> **Supplied data**:

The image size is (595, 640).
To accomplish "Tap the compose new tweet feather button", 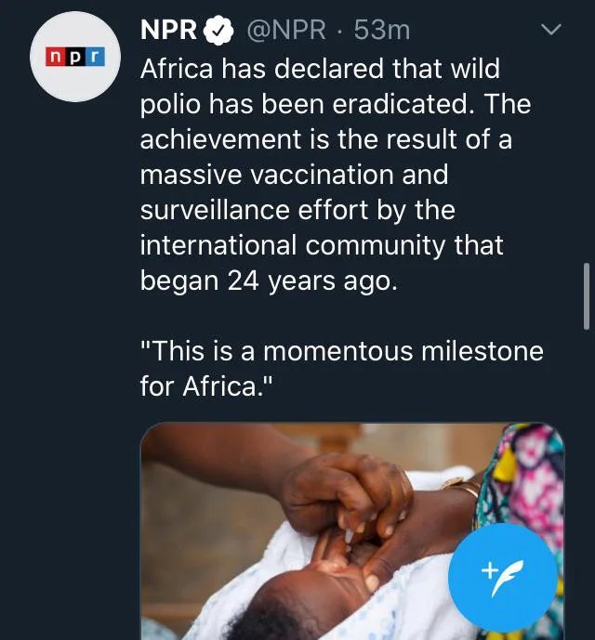I will [x=503, y=576].
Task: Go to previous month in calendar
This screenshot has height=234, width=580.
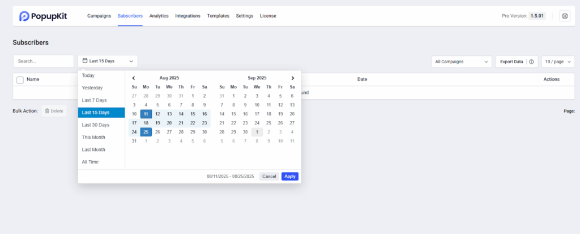Action: 134,78
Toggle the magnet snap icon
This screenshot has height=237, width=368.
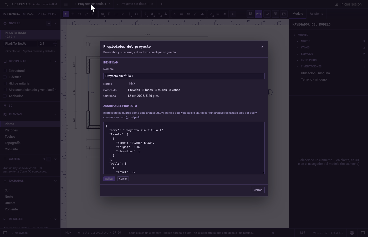(x=250, y=14)
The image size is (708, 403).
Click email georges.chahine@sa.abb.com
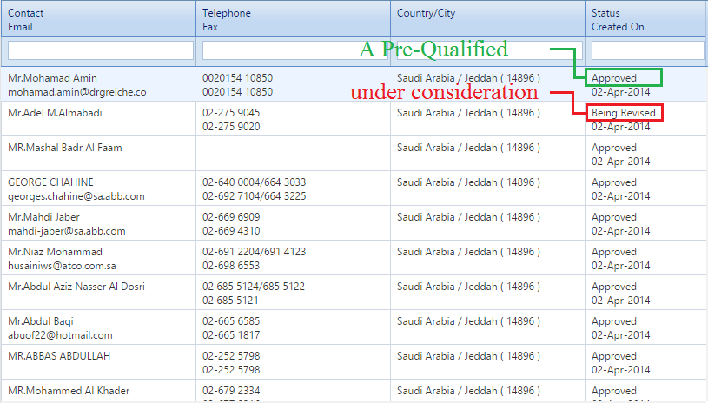(76, 196)
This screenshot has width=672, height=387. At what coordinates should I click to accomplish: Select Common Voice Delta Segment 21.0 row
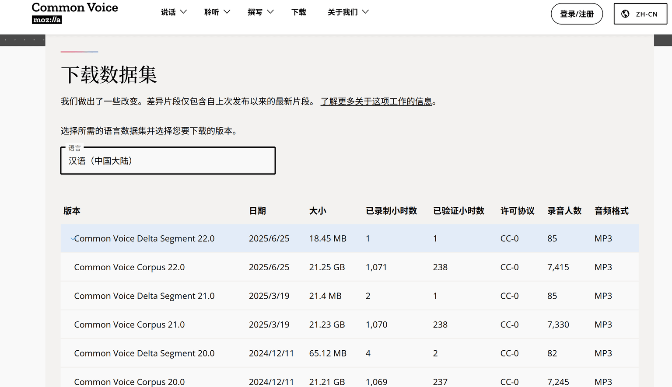pos(350,296)
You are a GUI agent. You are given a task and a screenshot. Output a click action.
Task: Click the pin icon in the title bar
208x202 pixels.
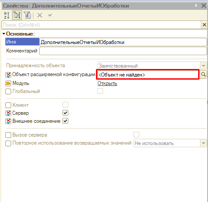coord(196,5)
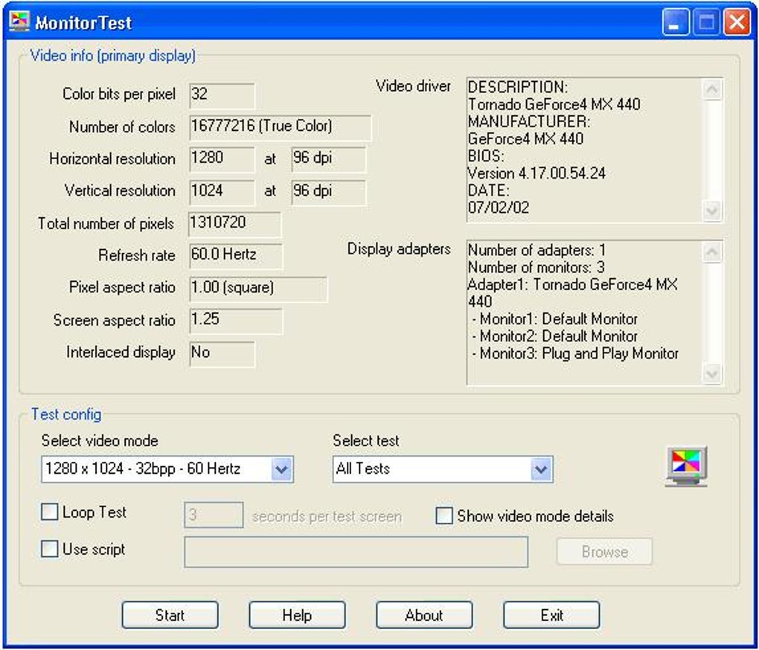
Task: Click the Browse button for script file
Action: [x=603, y=552]
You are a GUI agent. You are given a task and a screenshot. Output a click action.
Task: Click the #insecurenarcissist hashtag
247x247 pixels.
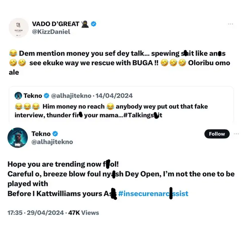[153, 194]
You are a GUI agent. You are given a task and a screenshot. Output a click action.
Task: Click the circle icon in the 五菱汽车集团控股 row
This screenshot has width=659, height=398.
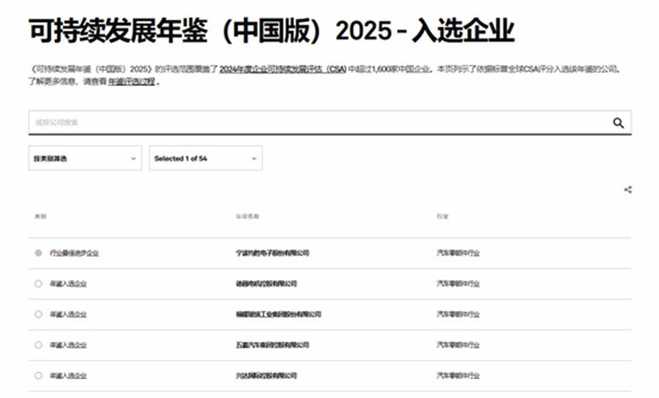38,345
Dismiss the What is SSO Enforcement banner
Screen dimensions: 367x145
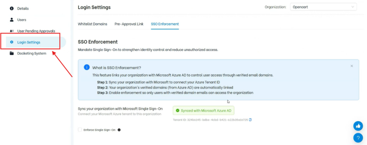pyautogui.click(x=352, y=66)
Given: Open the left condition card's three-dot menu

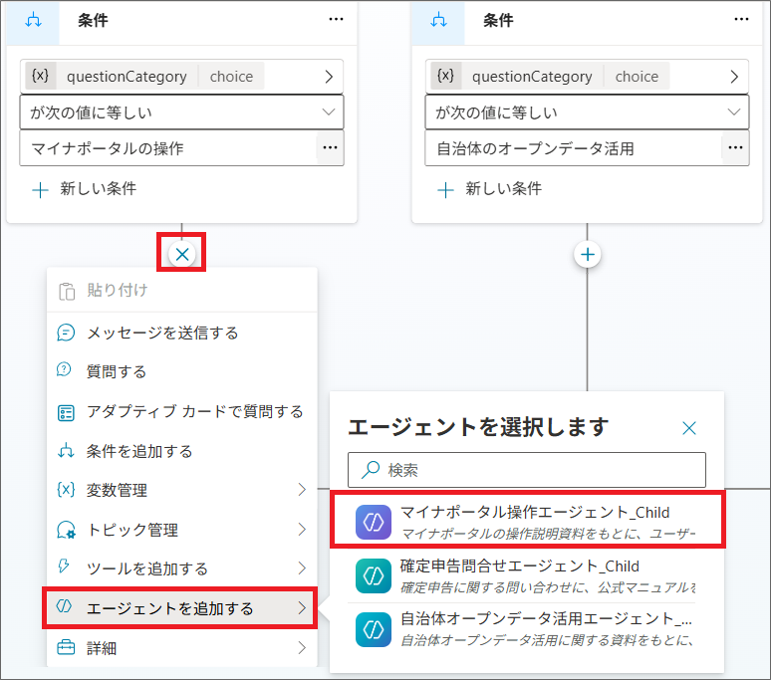Looking at the screenshot, I should coord(335,19).
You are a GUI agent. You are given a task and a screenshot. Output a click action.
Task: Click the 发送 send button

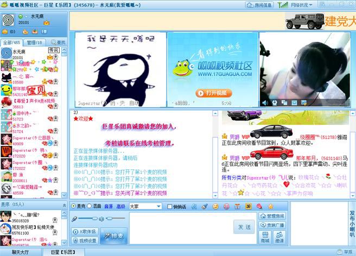(x=244, y=227)
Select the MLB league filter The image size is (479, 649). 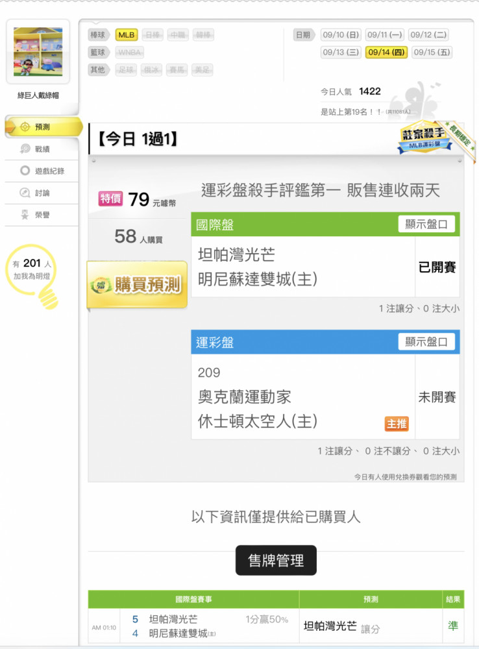pyautogui.click(x=127, y=35)
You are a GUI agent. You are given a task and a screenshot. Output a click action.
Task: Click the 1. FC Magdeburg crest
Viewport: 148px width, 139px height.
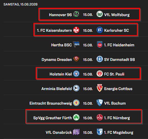[x=100, y=132]
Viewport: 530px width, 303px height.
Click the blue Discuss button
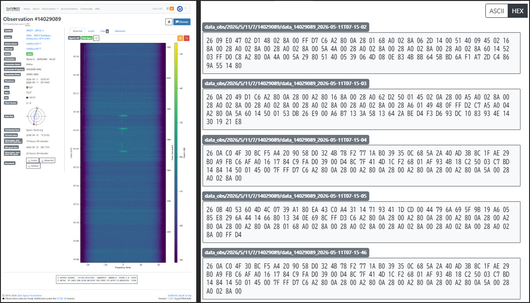click(x=182, y=22)
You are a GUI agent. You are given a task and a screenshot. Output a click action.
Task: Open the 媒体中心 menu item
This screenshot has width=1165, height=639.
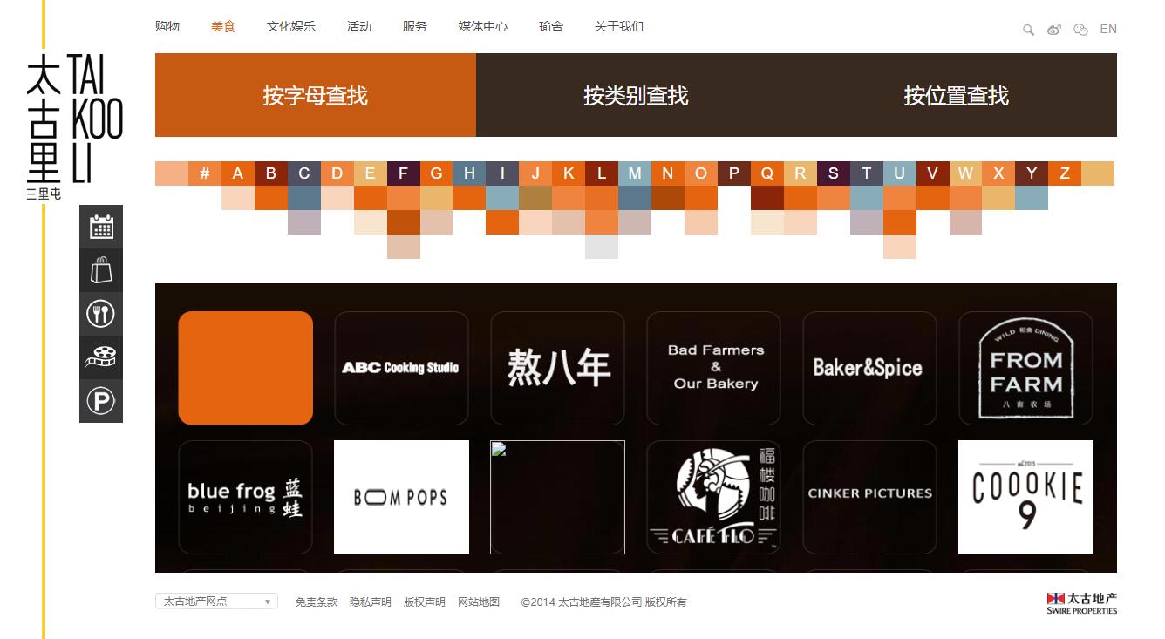point(483,27)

> **Requirement**:
Output, exactly and only: the line containing "Task: Open the 媒体中心 menu item", the last line of the listing above, and every line in between. Leave the pictures out.

> **Completed exercise**:
Task: Open the 媒体中心 menu item
This screenshot has width=1165, height=639.
point(483,27)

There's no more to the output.